When you present an argument to the appellate court, everything should be discernable. Here they adopt the DOJ’s language about the whole classification thing being a red herring:
In any event, at least for these purposes, the declassification argument is a red herring because declassifying an official document would not change its content or render it personal. So even if we assumed that Plaintiff did declassify some or all of the documents, that would not explain why he has a personal interest in them.
In explaining that Trump would suffer no harm should the criminal investigation proceed, the court said:
“No doubt the threat of prosecution can weigh heavily on the mind of someone under investigation. But without diminishing the seriousness of that burden, “if the mere threat of prosecution were allowed to constitute irreparable harm . . . every potential defendant could point to the same harm and invoke the equitable powers of the district court.”
That would give most people in Trump’s situation a few sleepness nights.
Judge Cannon has been put on notice
Now Judge Cannon knows that if she deviates again from procedures in an attempt to show special favor to Trump, the 11th Circuit will reverse her decision and offer a public reprimand.
Judge Cannon amended her order basically making it impossible from Trump to appeal to the Supreme Court
Thursday morning, Judge Cannon amended her initial order (the one that appointed a special master) entirely removing the classified documents from her order. This basically killed Trump’s ability to appeal the 11th Circuit’s decision to the Supreme Court because there was no longer an underlying order. So even if Trump got the Supreme Court to overturn the 11th Circuit decision (which wouldn’t happen) Trump still wouldn’t have any relief.
Trump would have to appeal Judge Cannon’s amendment, and it’s clear that the 11th Circuit would reject the appeal, and Trump wouldn’t get a temporary stay, so the appeal would do him no good.
Why did she amend her order?
My guess is that she didn’t like being overturned on appeal (a very public humiliation, given that this is such a high-profile case) and it was clear from the way the 11th Circuit framed the issues that the Supreme Court would not touch this one.
Judge Dearie’s Case Management Plan
Also on Thursday, Judge Dearie released his case management plan for the 11,000 documents not marked classified. It’s here and it’s totally fun to read because Dearie is not having any of Trump’s nonsense.
First, he offers Plaintiff a “final opportunity” to raise any factual disputes as to the accuracy of the DOJ’s “Detailed Property Inventory”, but he must do so in the form of a declaration or affidavit. In other words, Trump has to swear under penalty of perjury that there is an inaccuracy in the DOJ’s detailed property inventory.

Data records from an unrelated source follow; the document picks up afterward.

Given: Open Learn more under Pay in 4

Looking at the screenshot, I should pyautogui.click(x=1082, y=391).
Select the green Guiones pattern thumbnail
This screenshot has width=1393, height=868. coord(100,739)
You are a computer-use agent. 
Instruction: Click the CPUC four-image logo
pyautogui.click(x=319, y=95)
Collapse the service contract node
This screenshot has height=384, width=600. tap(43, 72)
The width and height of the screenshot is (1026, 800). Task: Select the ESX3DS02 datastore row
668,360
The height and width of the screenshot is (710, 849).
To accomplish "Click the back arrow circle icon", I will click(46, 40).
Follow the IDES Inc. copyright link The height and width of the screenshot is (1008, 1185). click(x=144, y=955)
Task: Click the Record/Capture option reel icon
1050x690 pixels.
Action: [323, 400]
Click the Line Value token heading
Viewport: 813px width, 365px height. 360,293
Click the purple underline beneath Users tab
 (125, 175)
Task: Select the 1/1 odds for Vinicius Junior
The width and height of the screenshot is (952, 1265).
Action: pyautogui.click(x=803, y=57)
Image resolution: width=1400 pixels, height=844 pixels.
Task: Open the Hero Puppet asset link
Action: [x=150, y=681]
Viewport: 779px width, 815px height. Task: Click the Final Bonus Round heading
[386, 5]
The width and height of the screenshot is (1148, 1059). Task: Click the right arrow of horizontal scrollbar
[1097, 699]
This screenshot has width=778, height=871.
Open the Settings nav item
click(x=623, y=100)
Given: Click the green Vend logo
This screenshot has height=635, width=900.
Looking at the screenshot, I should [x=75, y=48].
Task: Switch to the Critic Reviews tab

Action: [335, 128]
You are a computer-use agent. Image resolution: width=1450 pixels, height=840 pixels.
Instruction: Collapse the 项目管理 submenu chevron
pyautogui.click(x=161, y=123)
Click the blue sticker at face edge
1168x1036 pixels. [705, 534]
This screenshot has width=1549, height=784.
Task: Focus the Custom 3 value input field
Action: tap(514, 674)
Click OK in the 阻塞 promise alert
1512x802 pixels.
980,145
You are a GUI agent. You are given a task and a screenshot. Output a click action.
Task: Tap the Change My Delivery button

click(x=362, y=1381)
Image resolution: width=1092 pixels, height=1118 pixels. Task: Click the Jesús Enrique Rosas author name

It’s a put-up or shut-up order. Recall that most of the justification here is that the DOJ and FBI can’t be trusted. Dearie says, “Okay, put specific inaccuracies in writing and sign under penalty of perjury.”
Dearie says that any disputes will be resolved in an evidentiary hearing (meaning he will follow real procedures).
The two parties, the DOJ and Trump, were given a single day to agree on a vendor and enter a contract for document handling. (So much for trying to use this for delays). Then he lays out the procedure for Trump to challenge documents for any of these (my comments in red):
- attorney work privilege
- executive privilege that prohibits dissemination of the document within the executive branch (they won’t be able to do this so the DOJ will get everything)
- the document is a presidential record within the PRA (meaning it goes to the National Archives)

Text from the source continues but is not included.